Ajuste lento

12/08/2015
Frederico Turolla

Pezco Microanalisys

A lentidão do ajuste macroeconômico é tema quente do debate brasileiro atual. Porém, há uma outra lentidão de ajuste que é estrutural, acontecia mesmo nos bons tempos de crescimento. Trata-se da lentidão em que os preços relativos se ajustam nas diversas regiões deste grande Brasil, frente a choques de diversas naturezas.

Um estudo recente do FMI tocou justamente neste ponto. A segmentação do mercado causada pela divergência de preços relativos pode ter graves implicações macroeconómicos e sociais. Em boa parte, essa segmentação se deve às deficiências de infraestrutura.

Intuitivamente, há uma lei econômica conhecida como a Lei do Preço Único, segundo a qual os preços de um mesmo bem em lugares diferentes, dentro ou fora de um país, devem convergir ao mesmo nível, com o tempo. Intuitivamente, se está caro num lugar e barato no outro, as pessoas vão deixar de vender o bem onde está barato e vão vender onde está caro. Isto vai encarecer o bem onde está barato e baratear onde está caro, gerando uma convergência.

O que impede a Lei do Preço Único de funcionar, na prática? O governo cria barreiras que mudam artificialmente o preço entre mercados. E a falta de infraestrutura também impede essa Lei de mostrar seus efeitos, ou pelo menos retarda bastante.

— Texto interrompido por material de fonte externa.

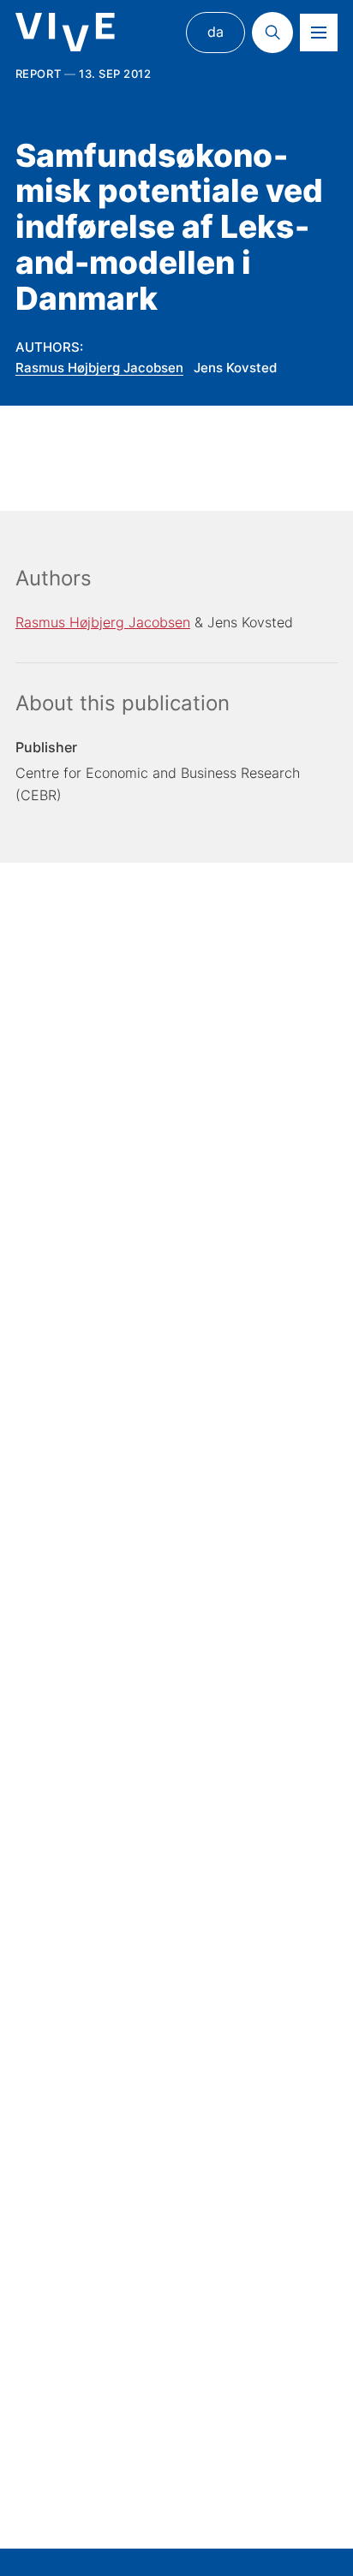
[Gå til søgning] (272, 32)
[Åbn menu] (319, 32)
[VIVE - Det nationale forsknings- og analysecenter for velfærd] (65, 32)
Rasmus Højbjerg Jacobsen (99, 367)
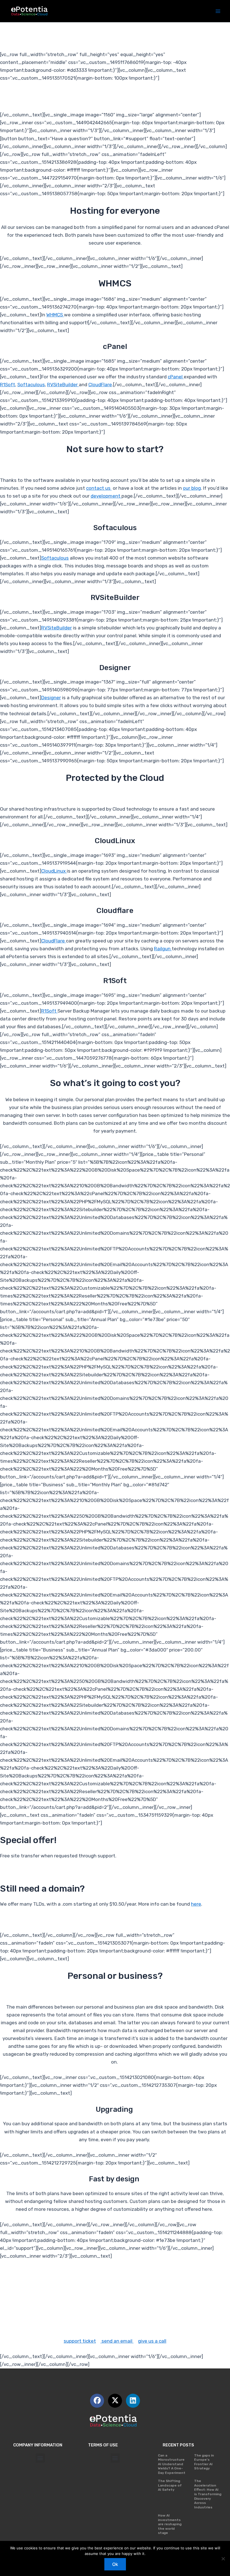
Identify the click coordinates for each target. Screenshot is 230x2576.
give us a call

É fácil perceber: se os preços estão caros no interior do Amazonas, em regiões servidas por transporte fluvial, e baratos em São Paulo, o fluxo de bens entre essas duas regiões levará tempo para ocorrer - devido à deficiência da infraestrutura de transportes. Assim, a Lei do Preço Único só vale no longo prazo, e muitas vezes não chega a se concretizar.

Outro exemplo são os bens baratos de Miami, sonho dourado da classe média brasileira, especialmente quando o câmbio está favorável aos brasileiros. Limites de compras e a fiscalização nos aeroportos impedem que os bens baratos de lá venham para cá. Por muito tempo, prevalece uma diferença significativa de preços.

Voltando ao estudo do FMI, os economistas da instituição notaram que, na sequência de um choque para o preço relativo de um bem, os preços convergem para o ponto de referência de São Paulo - cidade tomada como referência - de forma muito lenta. Em várias cidades brasileiras, os preços levam mais de um ano para convergir aos níveis de São Paulo, após um choque.

É claro que há outras razões para essa baixa convergência interna entre as cidades brasileiras, como o nosso maluco sistema tributário ou a própria estrutura federativa brasileira, assim como as regulações insensatas do nosso esquisito arcabouço legal. Mas certamente a deficiência de infraestrutura tem uma grande culpa tanto pela baixa integração dos mercados brasileiros quanto pelas nefastas consequências macroeconômicas e sociais que, como mostrou o estudo do FMI, esse estado de coisas vem provocando.